§ **WHAT THE TASK ASKS**
Print only the lines from the top of the data through the line with "This screenshot has height=546, width=623.", both included, skipping every picture.

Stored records
┄┄┄┄┄┄┄┄┄┄

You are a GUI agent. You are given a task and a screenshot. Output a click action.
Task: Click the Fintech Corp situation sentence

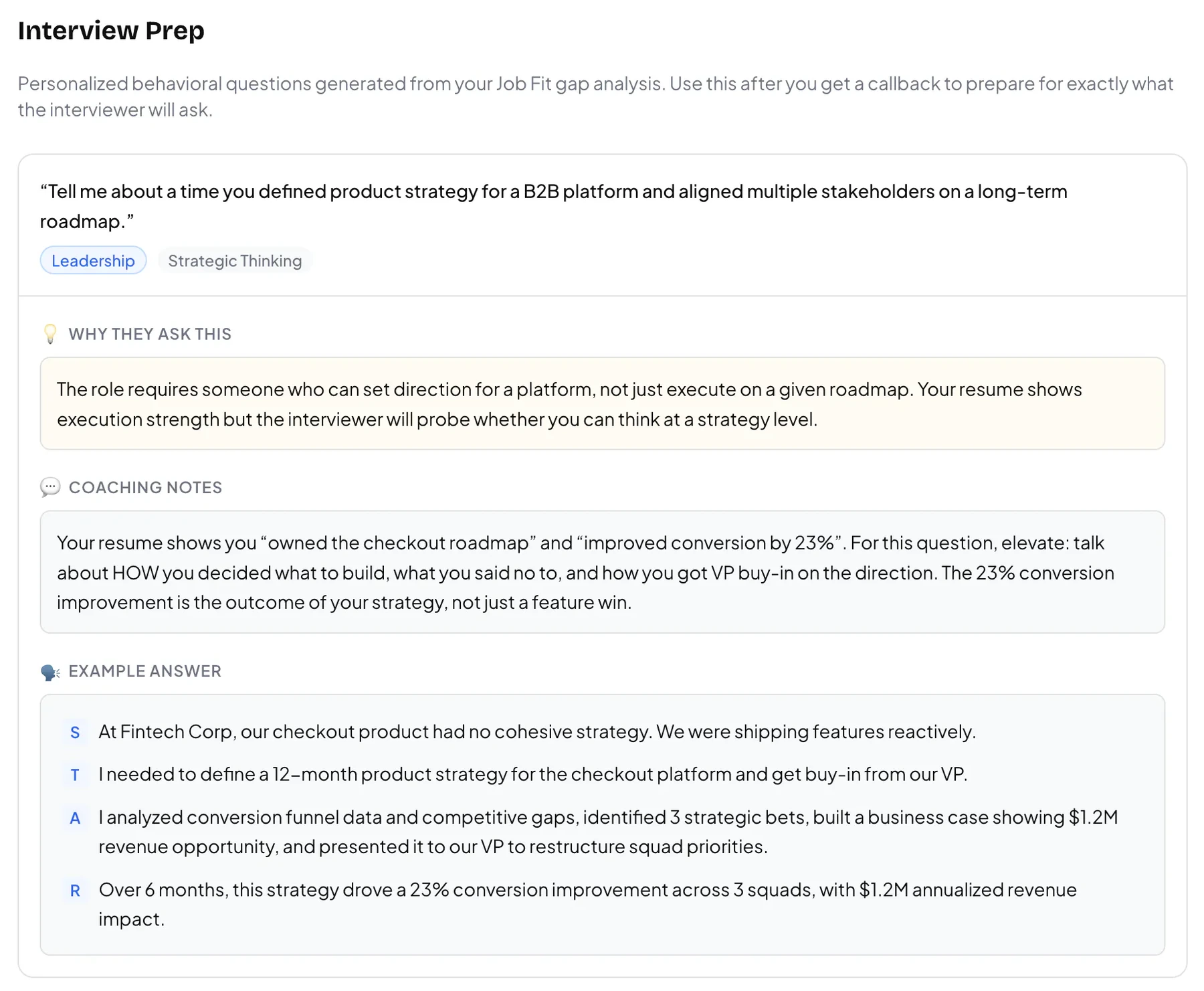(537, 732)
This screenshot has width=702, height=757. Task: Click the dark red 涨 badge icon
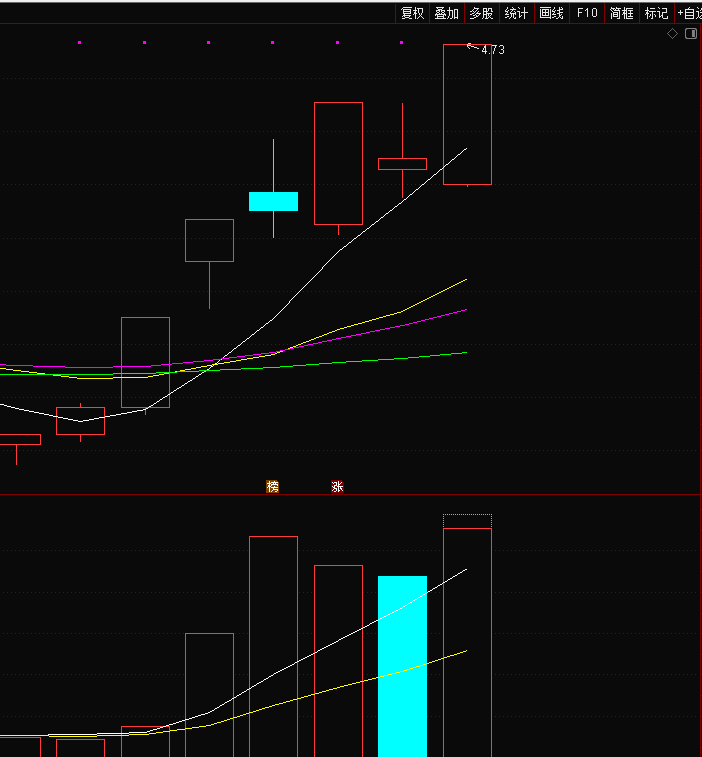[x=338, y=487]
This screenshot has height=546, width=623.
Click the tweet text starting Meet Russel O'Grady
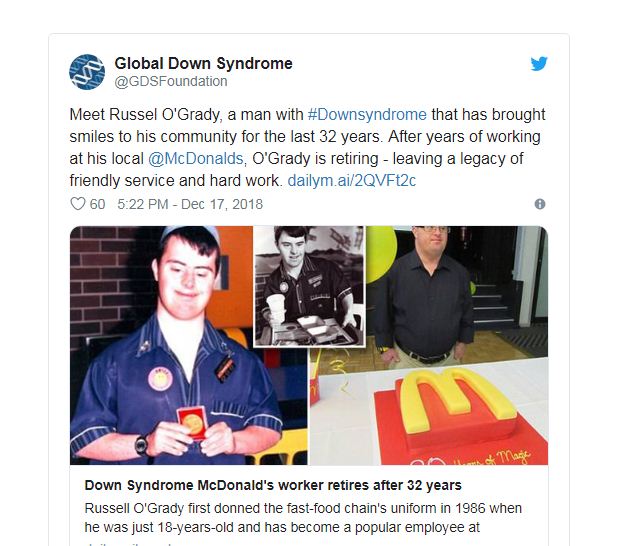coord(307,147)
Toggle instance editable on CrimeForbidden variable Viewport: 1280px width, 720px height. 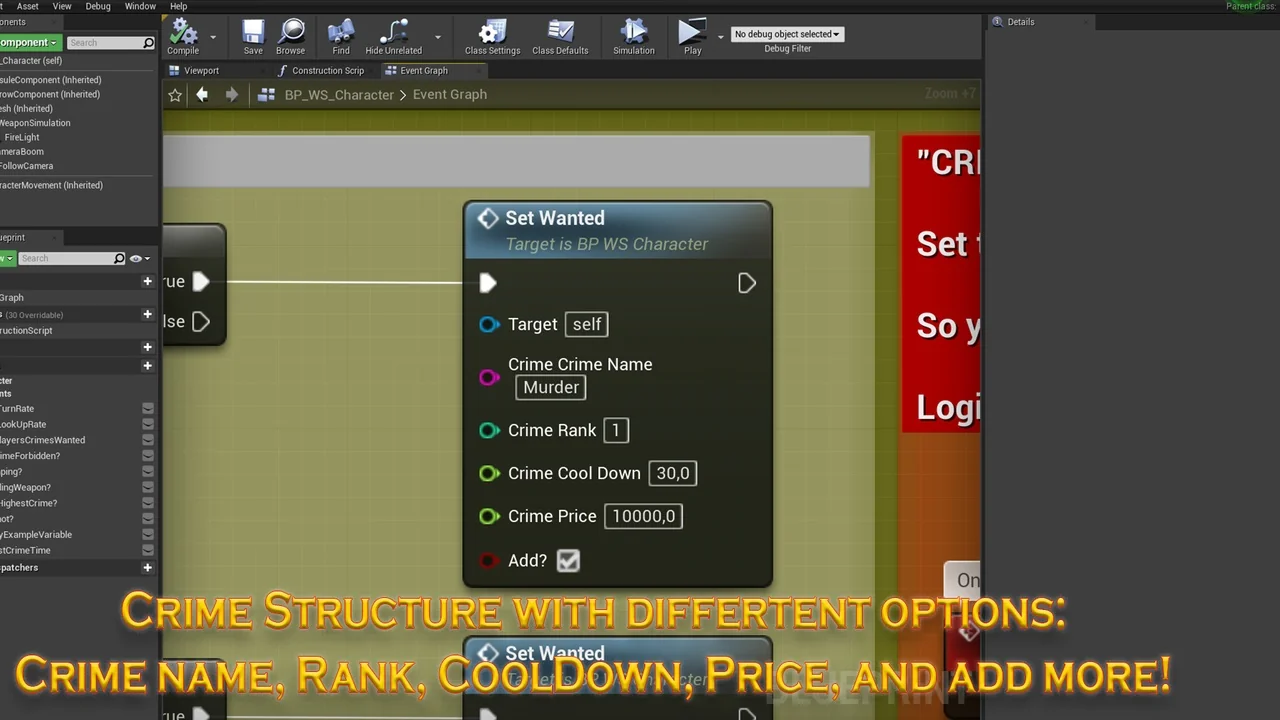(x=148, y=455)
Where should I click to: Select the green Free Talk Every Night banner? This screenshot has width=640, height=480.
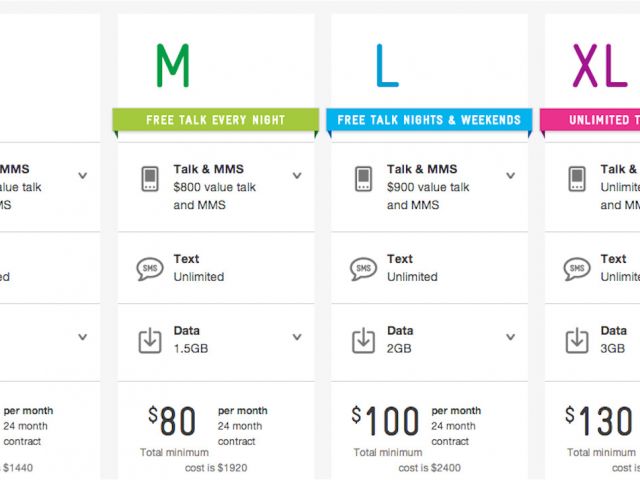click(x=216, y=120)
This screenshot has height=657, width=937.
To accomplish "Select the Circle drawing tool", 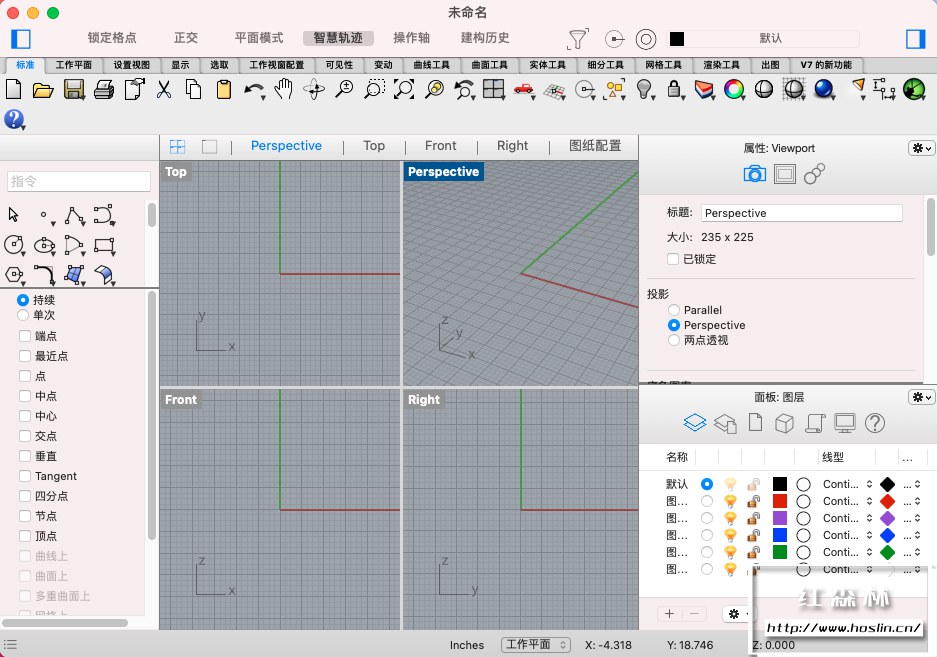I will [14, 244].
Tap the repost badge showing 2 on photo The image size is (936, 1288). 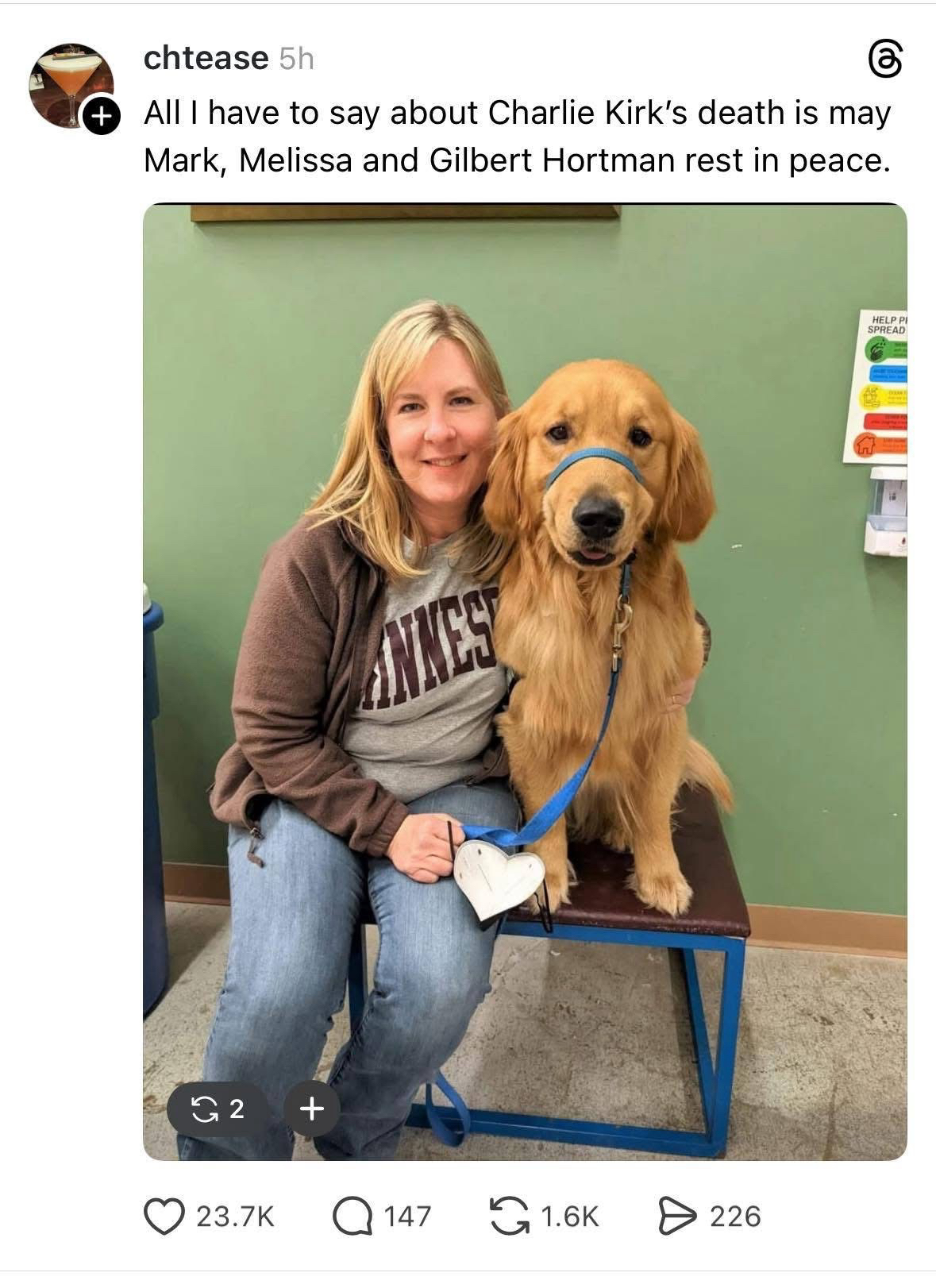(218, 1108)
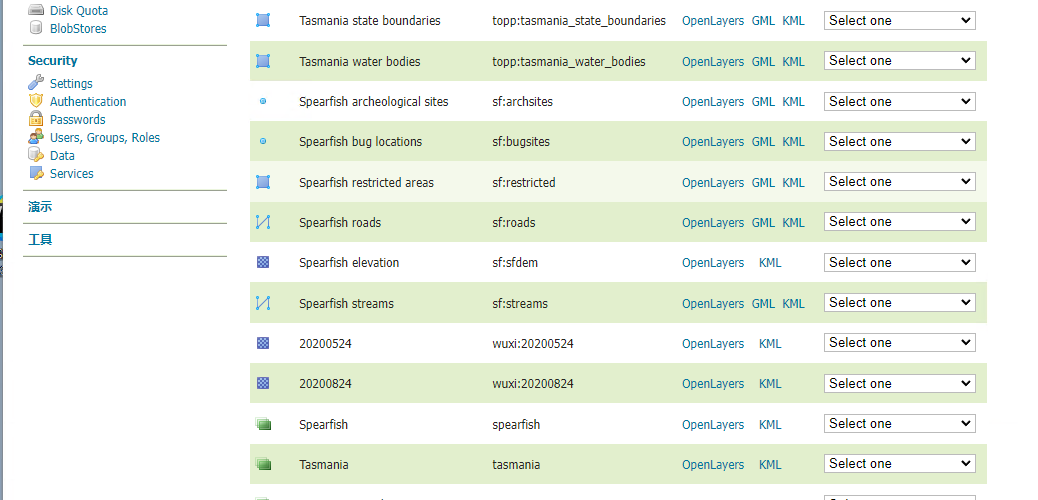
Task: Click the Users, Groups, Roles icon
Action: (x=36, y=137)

┄┄┄┄┄┄┄┄┄┄

§ **TASK RESPONSE**
You are a GUI agent. You are given a task and a screenshot. Output a click action.
Task: Click the Fintech Corp situation sentence

(537, 732)
This screenshot has width=702, height=757. Task: Click the dark red 涨 badge icon
[x=338, y=487]
This screenshot has height=546, width=623.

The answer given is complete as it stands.